Vraag de leerlingen terug te denken aan hun leven en zich een moment te herinneren waarop het moeilijk was hun getuigenis aan iemand af te leggen. Vraag een of twee leerlingen kort te vertellen wat het moeilijk maakte en wat het gemakkelijker zou hebben gemaakt om op dat moment hun getuigenis te geven. Leg de leerlingen uit dat zij in de les van vandaag de gelegenheid zullen krijgen om verschillende gevallen te bestuderen waarin Paulus zijn getuigenis van Jezus Christus aflegde onder zeer moeilijke omstandigheden.
Samenvat de gebeurtenissen van Handelingen 21 voor uw leerlingen samen, misschien door het overzicht van Handelingen 21 dat u aan het begin van de les vindt, hardop voor te lezen.
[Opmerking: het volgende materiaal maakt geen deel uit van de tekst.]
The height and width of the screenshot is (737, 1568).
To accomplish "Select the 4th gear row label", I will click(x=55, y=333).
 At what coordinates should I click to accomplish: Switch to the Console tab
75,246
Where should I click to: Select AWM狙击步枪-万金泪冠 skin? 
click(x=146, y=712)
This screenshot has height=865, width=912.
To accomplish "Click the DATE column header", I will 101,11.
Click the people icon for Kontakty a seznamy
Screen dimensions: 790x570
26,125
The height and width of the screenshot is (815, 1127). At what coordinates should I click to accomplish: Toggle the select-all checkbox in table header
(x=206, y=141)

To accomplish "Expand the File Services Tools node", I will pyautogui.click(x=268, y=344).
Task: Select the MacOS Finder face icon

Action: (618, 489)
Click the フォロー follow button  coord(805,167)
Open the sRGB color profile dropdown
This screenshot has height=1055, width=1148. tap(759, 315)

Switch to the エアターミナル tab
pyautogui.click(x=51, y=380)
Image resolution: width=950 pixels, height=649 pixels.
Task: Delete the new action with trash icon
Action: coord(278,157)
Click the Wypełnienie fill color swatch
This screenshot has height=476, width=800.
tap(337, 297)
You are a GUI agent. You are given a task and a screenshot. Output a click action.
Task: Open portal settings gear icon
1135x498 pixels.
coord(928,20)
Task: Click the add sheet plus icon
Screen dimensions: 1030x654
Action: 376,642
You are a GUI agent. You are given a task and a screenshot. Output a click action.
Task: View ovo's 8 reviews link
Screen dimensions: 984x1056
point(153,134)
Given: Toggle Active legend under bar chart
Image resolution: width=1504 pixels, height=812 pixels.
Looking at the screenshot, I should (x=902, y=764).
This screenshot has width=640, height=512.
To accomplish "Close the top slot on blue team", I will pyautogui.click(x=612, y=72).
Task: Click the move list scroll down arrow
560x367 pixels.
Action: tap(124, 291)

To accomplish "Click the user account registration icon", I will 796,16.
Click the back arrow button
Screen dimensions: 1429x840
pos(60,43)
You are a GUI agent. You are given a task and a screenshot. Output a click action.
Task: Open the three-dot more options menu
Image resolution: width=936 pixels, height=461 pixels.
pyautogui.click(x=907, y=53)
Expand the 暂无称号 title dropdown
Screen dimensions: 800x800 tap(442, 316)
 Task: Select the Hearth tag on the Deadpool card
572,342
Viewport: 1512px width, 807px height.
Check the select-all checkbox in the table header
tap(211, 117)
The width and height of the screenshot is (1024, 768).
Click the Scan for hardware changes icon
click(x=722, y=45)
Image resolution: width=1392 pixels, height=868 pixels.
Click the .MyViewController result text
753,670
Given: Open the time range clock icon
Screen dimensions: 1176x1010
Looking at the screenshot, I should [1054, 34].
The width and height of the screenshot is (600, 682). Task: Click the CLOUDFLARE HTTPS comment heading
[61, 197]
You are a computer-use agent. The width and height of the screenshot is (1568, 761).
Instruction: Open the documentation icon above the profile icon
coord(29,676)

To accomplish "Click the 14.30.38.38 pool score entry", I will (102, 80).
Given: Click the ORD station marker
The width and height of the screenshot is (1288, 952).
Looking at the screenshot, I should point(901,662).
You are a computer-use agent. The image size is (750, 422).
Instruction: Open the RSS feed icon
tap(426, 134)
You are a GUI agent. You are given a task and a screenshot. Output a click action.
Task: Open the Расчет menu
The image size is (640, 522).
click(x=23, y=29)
Vertel hen dan dat de gebeurtenissen in Handelingen 22-28 een gevolg zijn van Paulus’ arrestatie door Romeinse soldaten, zoals opgetekend in Handelingen 21. Handelingen 22-28 beschrijft vele gelegenheden die Paulus had om van Jezus Christus te getuigen.
Voordat de les begint, schrijf de volgende bijbelpassages en korte samenvattingen op het bord:
Verdeel uw leerlingen in groepen met drie tot vijf leerlingen in elke groep. Wijs elke groep leerlingen aan om een van de eerste vier groepen Schriftteksten te bestuderen die op het bord staan. Als de klas groot is, kan het zijn dat meer dan één groep dezelfde passage moet bestuderen. De vijfde schriftpassage wordt later door de hele klas behandeld.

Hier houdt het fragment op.